Look out, Zoom shirt. Here comes the vaccine top.

As millions of more Americans become eligible for the coronavirus vaccine, fashion-minded folks are giving extra consideration to what they will wear for their coveted appointments, and the emerging vaccine-ready top seems to be the cold-shoulder top, thanks to Dolly Parton.

On March 2, the 75-year-old country music star posted a four-minute video across her social media channels, getting her first shot of the Moderna vaccine at Vanderbilt Health in Tennessee.

“Dolly gets a dose of her own medicine,” she wrote on Instagram, a reference to the $1 million she donated last year for coronavirus vaccine research to Vanderbilt University Medical Center, which worked with Moderna.

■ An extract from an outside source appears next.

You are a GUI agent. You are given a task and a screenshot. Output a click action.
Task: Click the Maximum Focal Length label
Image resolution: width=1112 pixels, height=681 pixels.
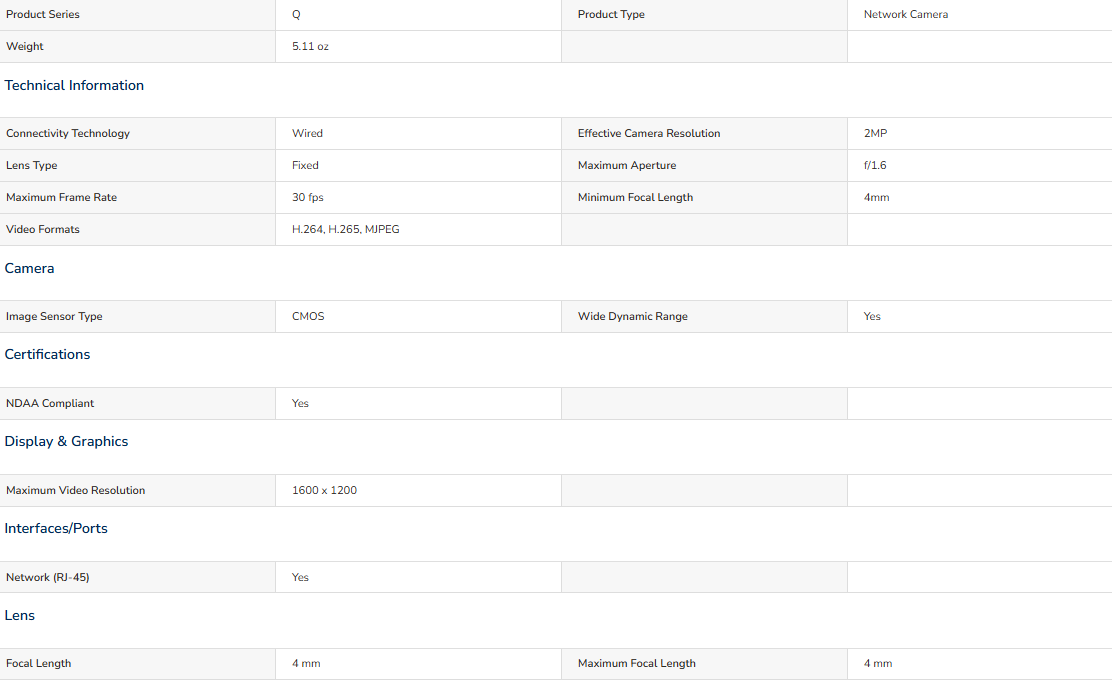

For the occasion, she wore a sparkly navy blue knit top with cold-shoulder cutouts that was custom designed by her creative director, Steve Summers. “I even have a little cutout in my shirt — I matched it over here,” she told the doctor who administered the shot, pointing to her other shoulder.

Donna Karan sent Linda Evangelista down a fall 1991 runway wearing a white one under a matching jacket. Women’s Wear Daily called it “silly,” but when Liza Minnelli wore a black version to the 1992 Oscars, followed by Candice Bergen to the Emmys (and then Hillary Clinton, in one of her early looks as the first lady), it struck a glamorously accessible chord. During the early 2000s, it was a staple of the so-called going-out-top trend, when night life held sway over fashion.

These days, the cold-shoulder has less to do with “going out” than the ease with which it allows wearers to be vaccinated. Lyst, the fashion search and shopping platform, has seen searches for cold-shoulder tops increase 21 percent since the start of March, according to a company spokeswoman.

When Wendy Brande, 53, a jewelry designer and activist in New York City, went to get vaccinated at the Javits Convention Center in New York City on March 5, she wore a black cold-shoulder sweater that she bought on eBay around 2005. “I just about fell over when I saw Dolly wearing one,” she said. “I knew I kept it for this moment.”

Apparently, she was not the only one. As she was receiving her Pfizer shot, the nurse told her: “Everyone’s wearing these tops.”